* START Text passage *

Following Wimbledon, she kicked off her US Open series campaign at the Rogers Cup in Toronto where she defeated Anabel Medina Garrigues in her opening match, but then lost to Petkovic. The following week at the Western & Southern Open, she lost to Petkovic once more. She was then upset by Dulgheru in the opening round of the US Open, thus becoming the first Grand Slam champion to lose in the first round of the following Grand Slam without winning a set.[30]

Kvitová's form then improved in Tokyo, where she reached the semifinals, losing to Zvonareva. She cracked the top 5 rankings, at world No. 5, after Tokyo and also qualified for the WTA Tour Championships for the first time in her career.[31] However, the following week, she suffered a loss in the first round to Sofia Arvidsson at the China Open in three sets. Then, at the Generali Ladies Linz, she defeated Rebecca Marino, Patricia Mayr-Achleitner, Hantuchová and Janković on the way to the final, where she beat Cibulková to collect her fifth title of the season.

* END Text passage *
* START Data extract *

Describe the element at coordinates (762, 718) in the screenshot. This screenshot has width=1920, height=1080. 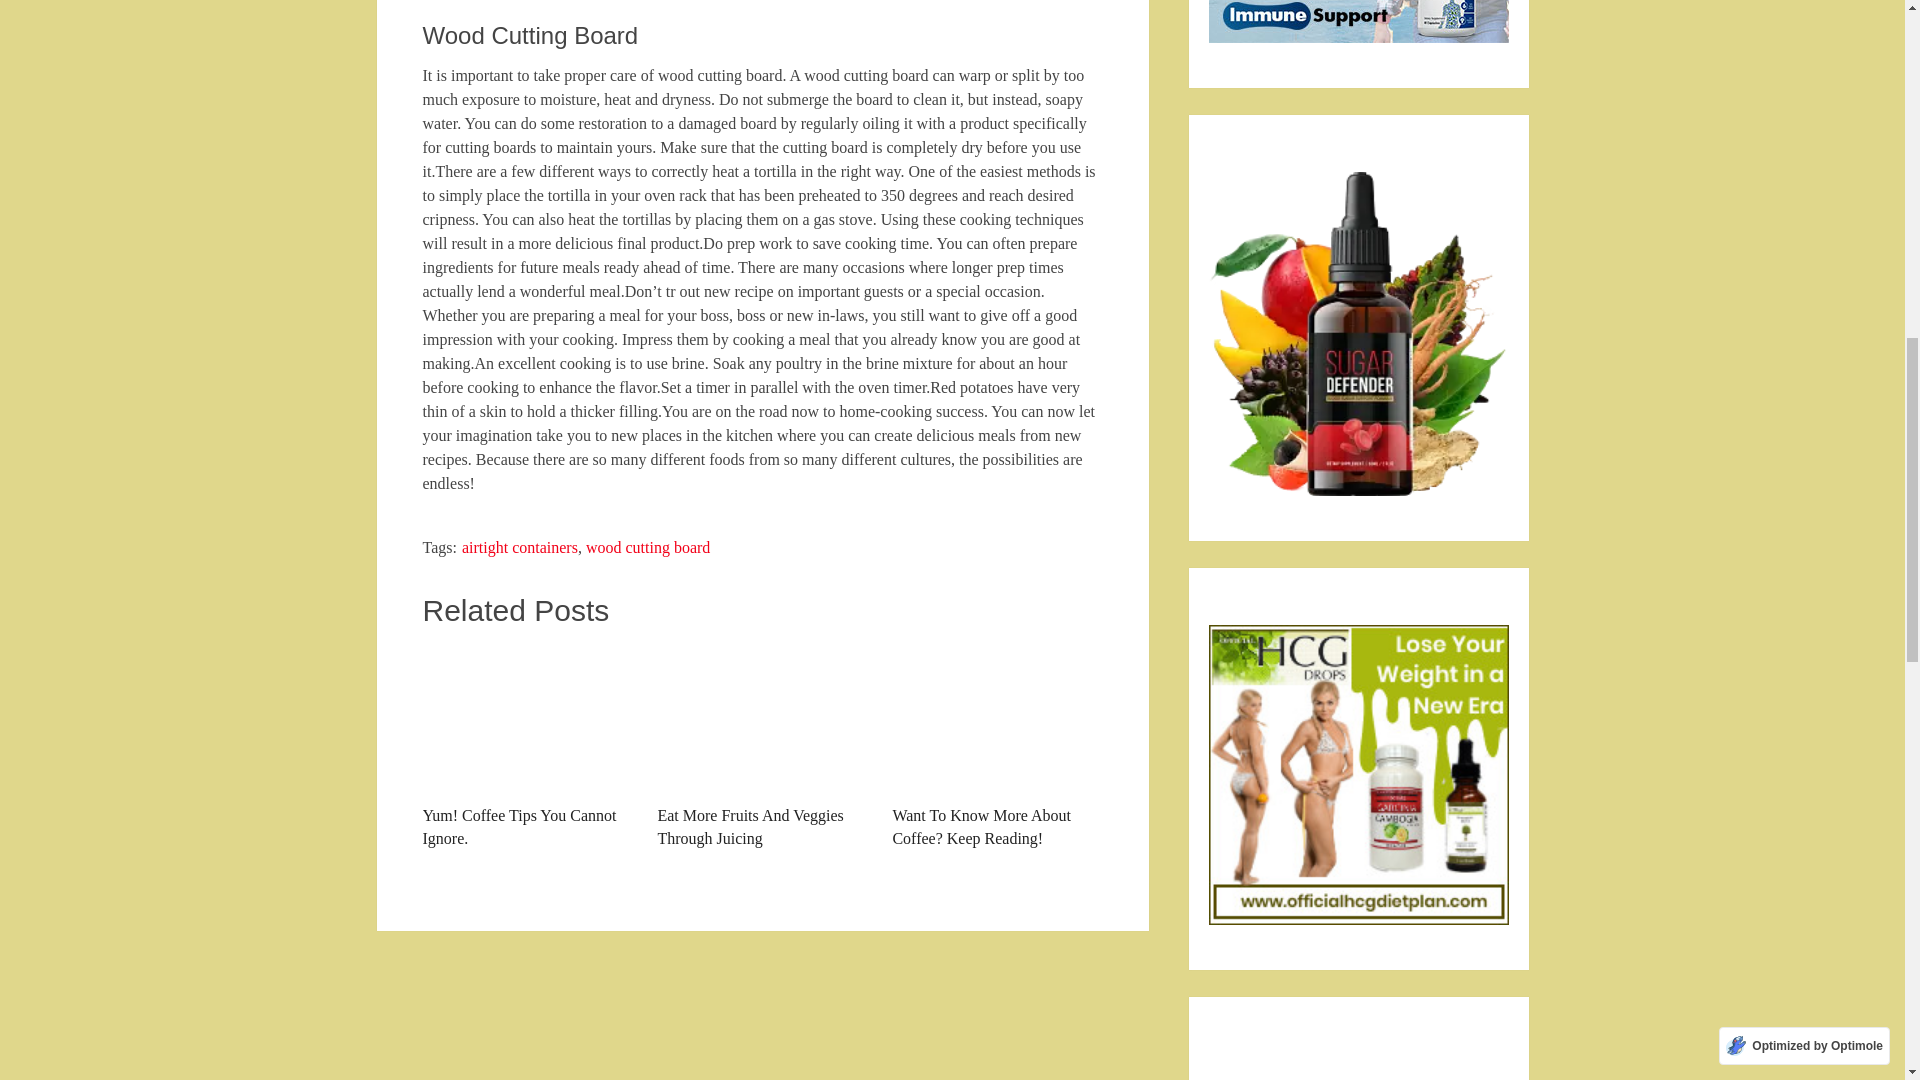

* END Data extract *

(Direction 1) Repeat the passage about Kvitová's season from "Kvitová's form then" up to and including "of the season.".
(Direction 2) According to the passage about Kvitová's season, what ranking did she reach after Tokyo?
(Direction 3) List every player whom Kvitová defeated in the passage about Kvitová's season.
The listing is separate material from the passage about Kvitová's season.

(Correct answer 1)
Kvitová's form then improved in Tokyo, where she reached the semifinals, losing to Zvonareva. She cracked the top 5 rankings, at world No. 5, after Tokyo and also qualified for the WTA Tour Championships for the first time in her career.[31] However, the following week, she suffered a loss in the first round to Sofia Arvidsson at the China Open in three sets. Then, at the Generali Ladies Linz, she defeated Rebecca Marino, Patricia Mayr-Achleitner, Hantuchová and Janković on the way to the final, where she beat Cibulková to collect her fifth title of the season.

(Correct answer 2) World No. 5.

(Correct answer 3) Anabel Medina Garrigues, Rebecca Marino, Patricia Mayr-Achleitner, Hantuchová, Janković, Cibulková